Simone and M. Sartre

They met in college in Paris in 1929 and remained together until Jean-Paul’s death, in 1980, their relationship a unique kind of amorous companionship founded in mutual intellectual curiosity, not based on nor requiring exclusivity in sexual partners, a kind of romantic stoicism, an attitude that said, “Our life together is what it is, perfect and whole, not affected by what we may do when we’re apart.” More significant than sexual independence, though, was de Beauvoir’s liberation from convention generally.

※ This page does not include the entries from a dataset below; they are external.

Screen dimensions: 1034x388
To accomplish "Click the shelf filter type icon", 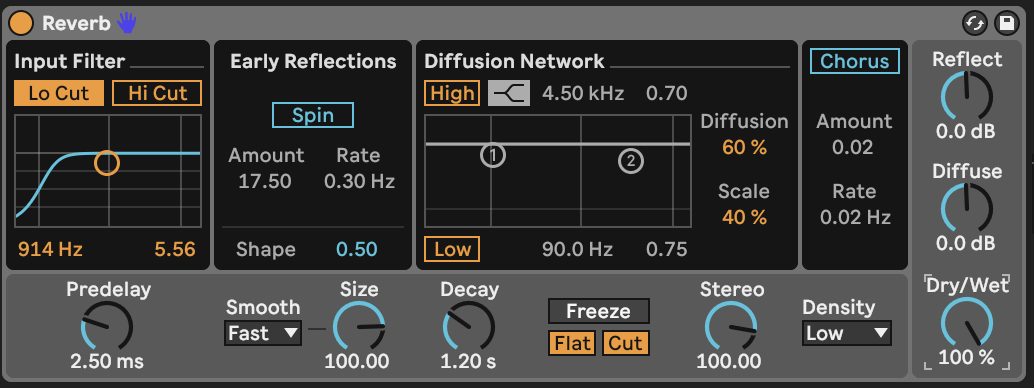I will point(508,94).
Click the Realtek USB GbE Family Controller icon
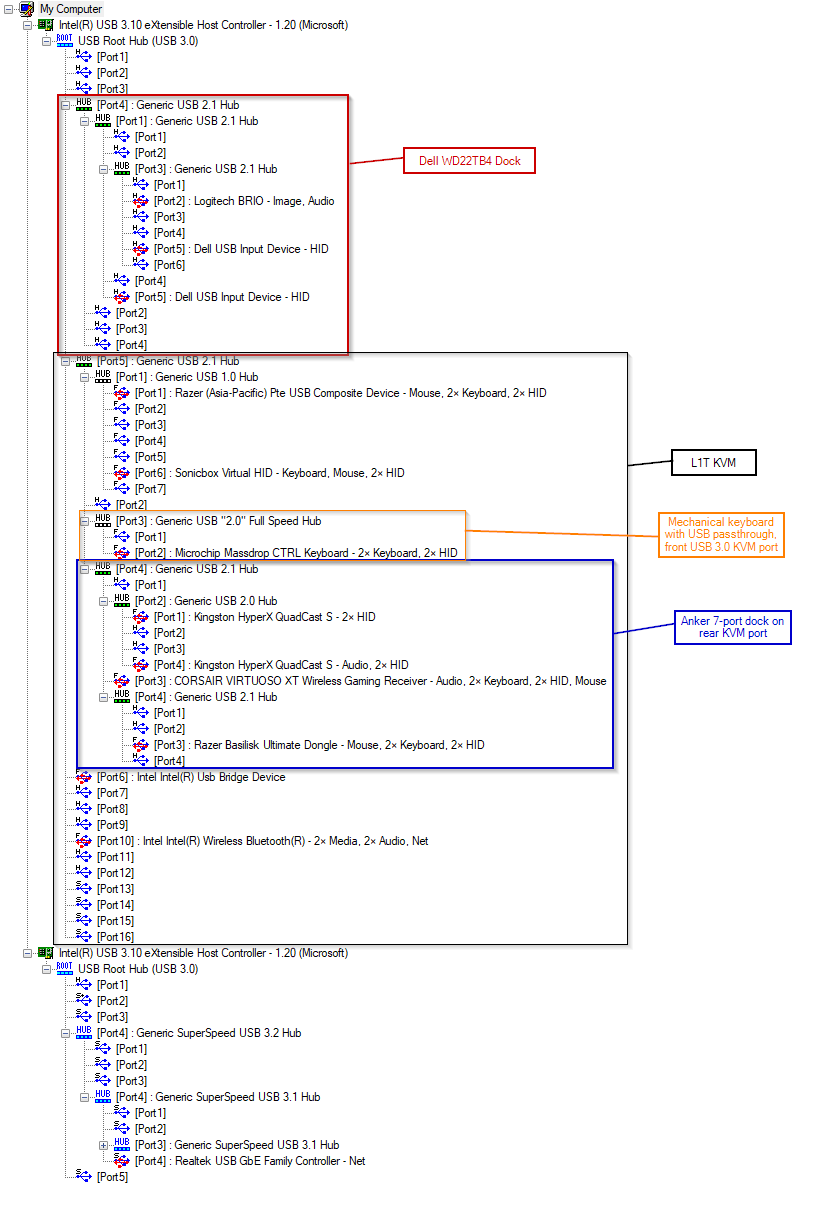This screenshot has height=1216, width=821. coord(122,1161)
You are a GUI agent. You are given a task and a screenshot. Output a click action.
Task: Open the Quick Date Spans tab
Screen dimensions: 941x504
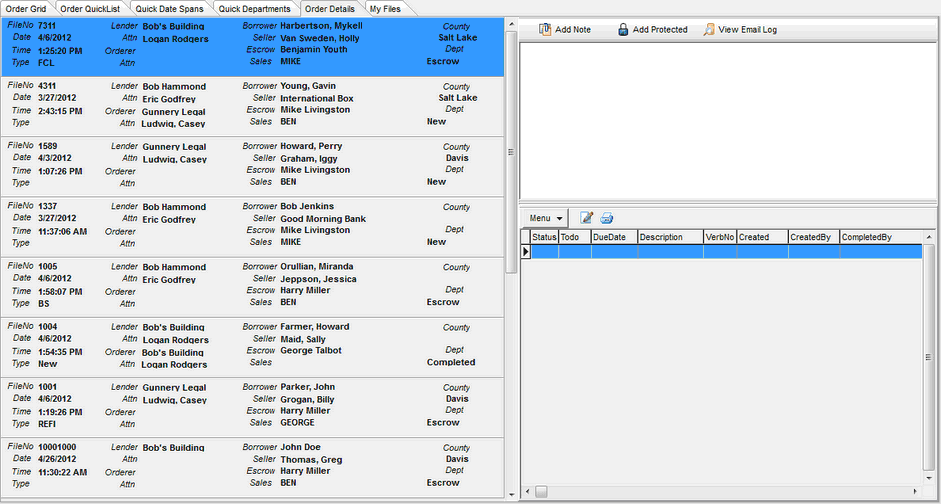tap(170, 9)
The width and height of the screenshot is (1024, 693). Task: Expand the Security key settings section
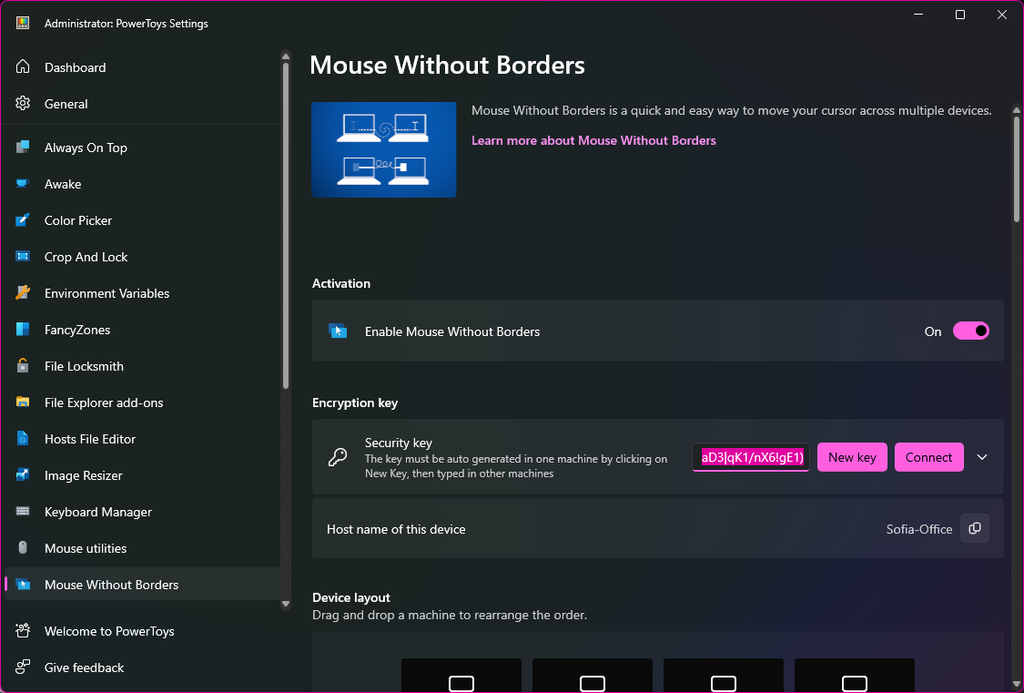(x=981, y=457)
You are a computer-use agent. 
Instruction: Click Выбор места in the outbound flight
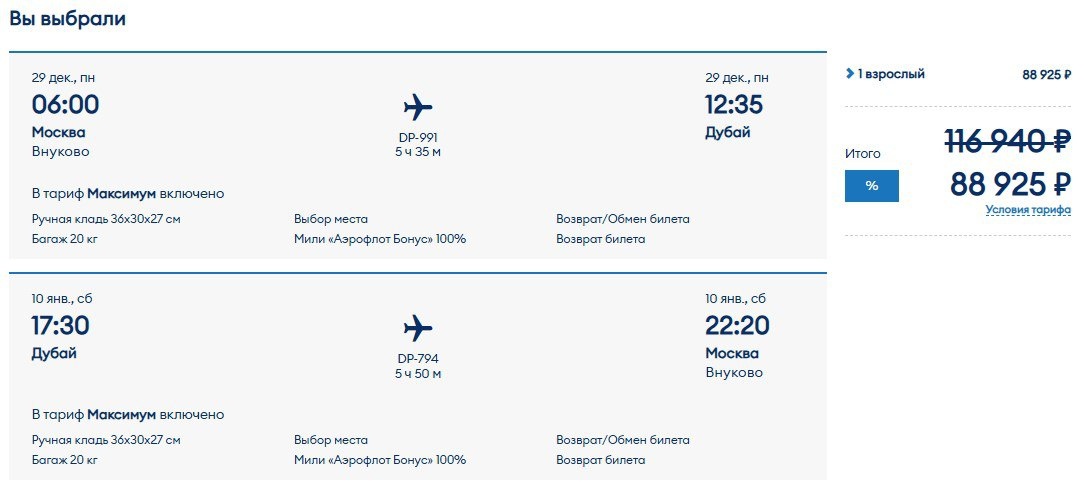coord(330,219)
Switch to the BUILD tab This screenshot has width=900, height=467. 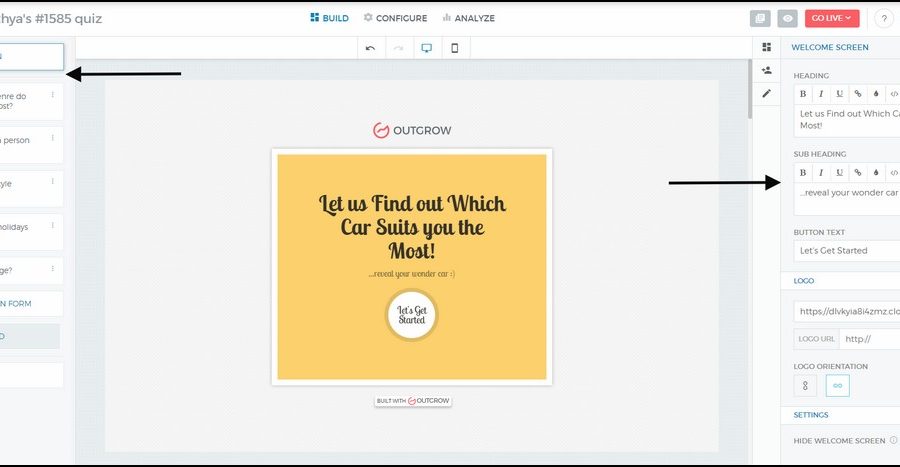pos(329,18)
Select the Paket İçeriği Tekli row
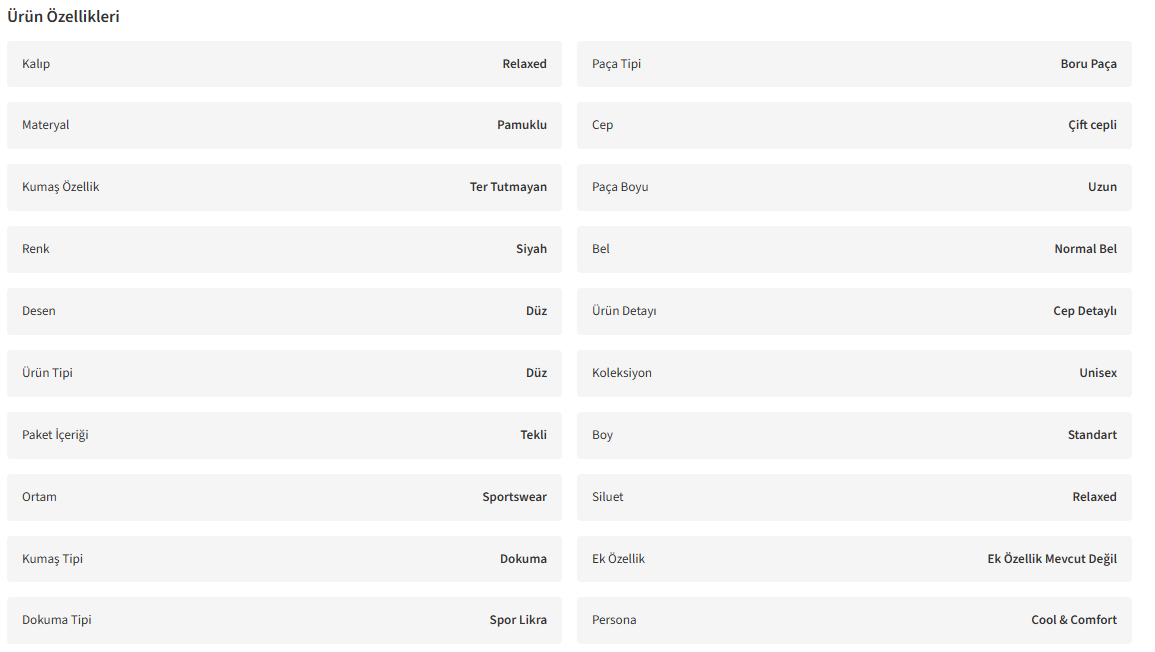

Jean-Paul and Albert Camus and other, lesser lights in the post-religious, European philosophical era, commonly known as Existentialists, made history expressing their belief in the observation that human life was inherently meaningless, that the cradle-to-grave experience was in fact, full of sound and fury, signifying nothing. Not a new idea by any means, but easy to sell amid the meaninglessness of life that humanity experienced in the age of plague, world-wars, global genocide and economic depression.

Simone apparently agreed with this sad outlook. However it was she who articulated the solution. In “The Ethics of Ambiguity,” and elsewhere, she wrote about the opportunity – in fact the obligation – each of us has to recognize that the meaning of life, the path to fulfillment in our minds and our souls, was our responsibility to find and to follow. Happiness a decision to be made. She proposed that the requirements for eudaimonia, Aristotle’s term for fulfillment or true success, was for each of us to realize. This was the statement of the new existentialist featuring a new, nurturing feminine spirit that said, “Mes amis, c’est vrais. Your happiness is up to you.” The prescription for meaning in life is first to find out who you really are meant to be, then to be that person.

M. Sartre saw the problem. Simone had the solution.